If you head to https://mimesniff.spec.whatwg.org/#matching-an-image-type-pattern, you can see how we can identify mime type from the byte pattern.

Image type Pattern

Let's extend our previous code to show text from the byte pattern.

Add Byte Patterns

interface Mime {
  mime: string;
  pattern: (number | undefined)[];
}

const imageMimes: Mime[] = [
  {
    mime: "image/png",
    pattern: [0x89, 0x50, 0x4e, 0x47],
  },
  {
    mime: "image/jpeg",
    pattern: [0xff, 0xd8, 0xff],
  },
  {
    mime: "image/gif",
    pattern: [0x47, 0x49, 0x46, 0x38],
  },
];

function isMime(bytes: Uint8Array, mime: Mime): boolean {
  return mime.pattern.every((p, i) => !p || bytes[i] === p);
}

Adding Image Mime Types

Here, we import mime type and their respective pattern for identification. The isMime function checks if the pattern matches with the file content.

Get Mime Type from Pattern

import { match } from "ts-pattern";

function getImageMimeType(file: File): Promise<string> {
  return new Promise((resolve, reject) => {
    const fileChunk = file.slice(0, 4);
    const reader = new FileReader();
    reader.onload = function (e) {
      const bytes = new Uint8Array(reader.result as ArrayBuffer);
      const mime = match(bytes)
        .when(
          (bytes) => isMime(bytes, imageMimes[0]),
          () => imageMimes[0].mime
        )
        .when(
          (bytes) => isMime(bytes, imageMimes[1]),
          () => imageMimes[1].mime
        )
        .when(
          (bytes) => isMime(bytes, imageMimes[2]),
          () => imageMimes[2].mime
        )
        .otherwise(() => "Invalid Image Type");
      resolve(mime);
    };

    reader.onerror = function (e) {
      reject("Error reading file");
    };

    reader.readAsArrayBuffer(fileChunk);
  });
}

Function to Get Mime Type from File

To retrieve the MIME type of the uploaded file, we read the required portion of the file content to minimize memory usage and processing time.

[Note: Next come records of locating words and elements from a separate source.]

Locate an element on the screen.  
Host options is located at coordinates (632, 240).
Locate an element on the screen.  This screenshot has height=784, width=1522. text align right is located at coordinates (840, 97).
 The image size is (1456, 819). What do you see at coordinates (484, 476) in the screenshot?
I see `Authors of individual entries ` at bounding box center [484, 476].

We then use ts-pattern library to compare the initial bytes of the file content with the predefined patterns.

Integrate With Form Component

export default function FileUpload() {
  const [file, setFile] = useState<File | null>(null);
  const [mimeType, setMimeType] = useState<string>("");

  const onChange = async (e: React.ChangeEvent<HTMLInputElement>) => {
    if (e.target.files) {
      const selectedFile = e.target.files[0];
      setFile(selectedFile);
      const type = await getImageMimeType(selectedFile);
      setMimeType(type);
    }
  };
  const containerStyle = {
    display: "flex",
    flexDirection: "column",
    alignItems: "flex-start",
  };

  const inputStyle = {
    marginBottom: "10px",
    // Add more input styles here as needed
  };

  const buttonStyle = {
    marginTop: "10px",
    // Add more button styles here as needed
  };

  const textStyle = {
    fontStyle: "italic",
    // Add more text styles here as needed
  };

  return (
    <Form method="post" encType="multipart/form-data">
      <div style={containerStyle}>
        <input type="file" name="file" onChange={onChange} style={inputStyle} />

        <text style={textStyle}>{mimeType}</text>

        <button type="submit" style={buttonStyle}>
          Submit
        </button>
      </div>
    </Form>
  );
}

Extend Previous Form Component

Now, we can use our code getImageMimeType instead of relying on the extension for retrieving the mime type for the file and displaying the file's mime type.

Proper File Type Validation

As we can see, even though the extension of the file is .pdf the mime type is rightly shown as image/png.

Conclusion

This way, using magic numbers for MIME-type validation provides an effective initial step for file validation. However, it's essential to acknowledge that the magic number validation should be a starting point rather than solely relying on them for file type validation. We also need to ensure that proper checks are done on the server and should not rely on validation from the client side only. We need additional checks and validation to ensure unwanted or harmful file types are not inadvertently stored or processed.

Thank you for reading this article. Catch you in the next one.